While it seems that Pezeshkian's relatively strong showing in the first round and promises of looser social curbs and negotiations to relieve sanctions convinced some of the 60 per cent of the absent voters to shed their apathy and come out to cast their ballot, it is also likely that the conservatives too mobilised more of their supporters.

The upshot is that all the votes that Qalibaf had garnered did not seamlessly transition to Jalili's account. While after the first round, several of his supporters, including his poll campaign manager, had openly declared that they would support Pezeshkian in the run-off, it seems the sentiment went in much deeper in his core support base.

Qualitatively too, the result offers some compelling insights.

Pezeshkian's vote base was not only the young and disenchanted voters or the country's ethnic minorities - given he is an Azeri himself - but some senior Iranian Revolutionary Guard Corps (IRGC) officials and high-ranking clerics too had come out in his support, apart from notable reformists like former Presidents Mohammad Khatami and Hasan Rouhani. 

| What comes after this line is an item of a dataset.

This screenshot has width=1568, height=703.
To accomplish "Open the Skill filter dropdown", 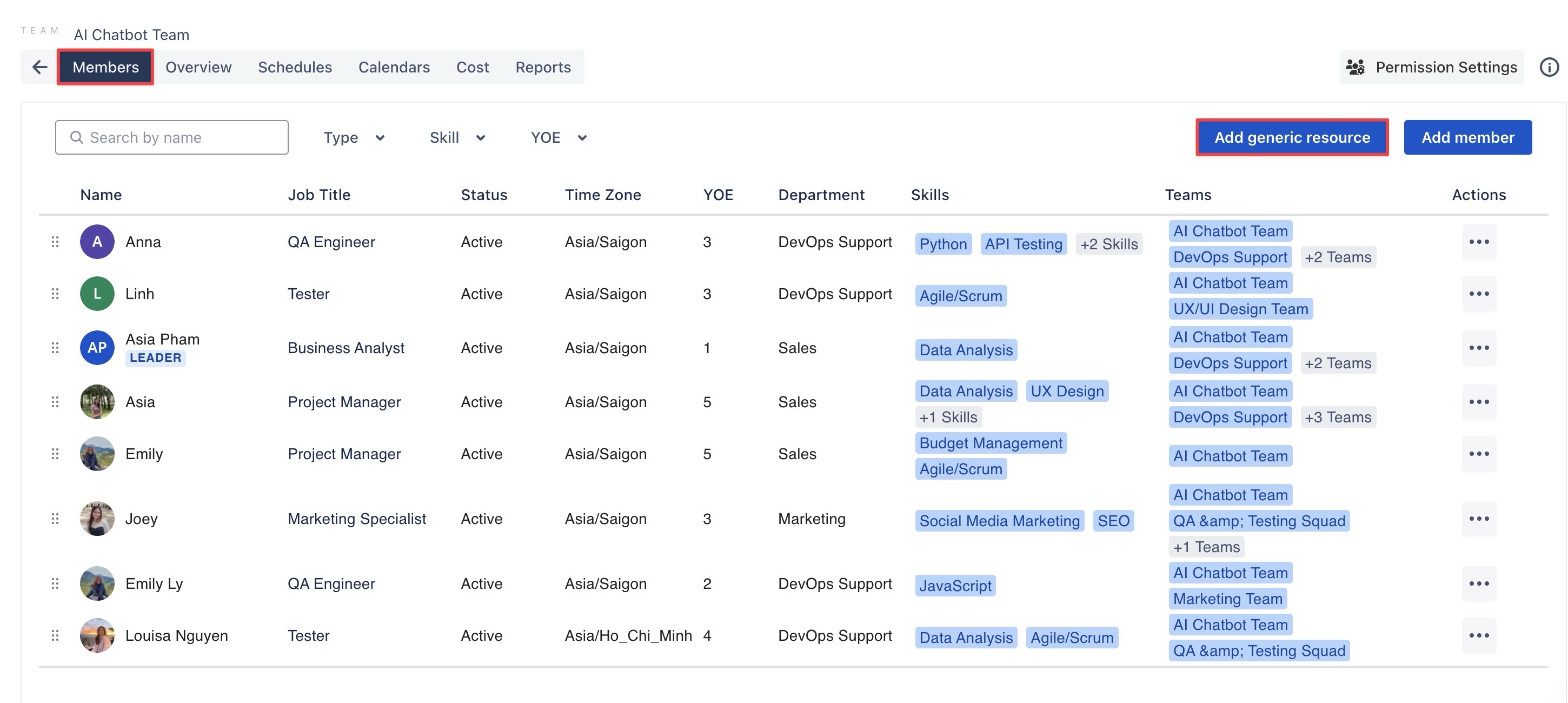I will (x=457, y=137).
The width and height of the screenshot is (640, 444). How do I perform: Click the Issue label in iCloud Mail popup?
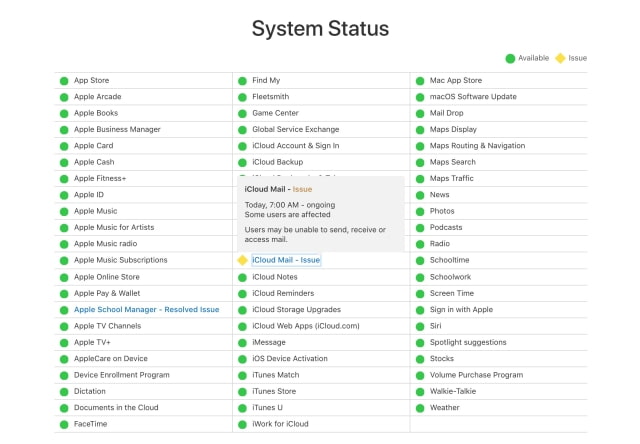302,189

Former Foreign Minister Javad Zarif was a mainstay of his election campaign.

On the other hand, Jalili, despite his close links to the Supreme Leader and the IRGC, was, by no means, the unanimous choice of the establishment.

Though Pourmohammadi, who was the real sensation of the election with his liberal stance on most issues and the acknowledgment of the concerns and aspirations of the absent voters, did not endorse anyone explicitly, his criticism of Jalili's past actions on FATF recommendations indicated where his preference lay.

What this seems to suggest is that despite appearances and (chiefly Western) perceptions, neither is the Iranian establishment a monolith structure, nor is Iranian politics limited to just two opposing distinct and united reformist or conservative camps, but is a more fluid system due to many different sub-groups with their own agendas and aspirations. 

This is true of the clerical establishment as well as the all-powerful (IRGC) - widely perceived as a state within the state.

And then, Pezeshkian's victory - on his second bid (he was not allowed to run in 2021) - restored the cyclical reformist-moderate/conservative-hardliner trend in Iranian politics, dating back to the 1989 Constitution. 

He has also become the second layman President after populist conservative Mahmoud Ahmadinejad (2005-13), who also came to power after winning the run-off in 2005.

The future course of Pezeshkian is scarcely enviable. He will soon make good on his promises to the people on social justice and rights - especially, curbing the Morality Police, ending the economic malaise and high inflation, and on the other hand, move to negotiate the end - or at least, a moderation - of sanctions.

All this entails challenging domestic and foreign dimensions. At home, he will have to strike a balance between public expectations and the establishment's requirement to avoid disturbing the status quo.

On the external front, he will have to deal with the ongoing Gaza crisis and the outcome of the US elections later this year - with the prospect of the return of Donald Trump who had pulled the plug on the nuclear deal, adding to the headache. 

The rest of the West also does not seem very receptive, given that there haven't been congratulatory messages from Europe, unlike the Russian, Arab, Chinese, Indian, and Pakistani leaders.

Winning the election was less onerous, it seems.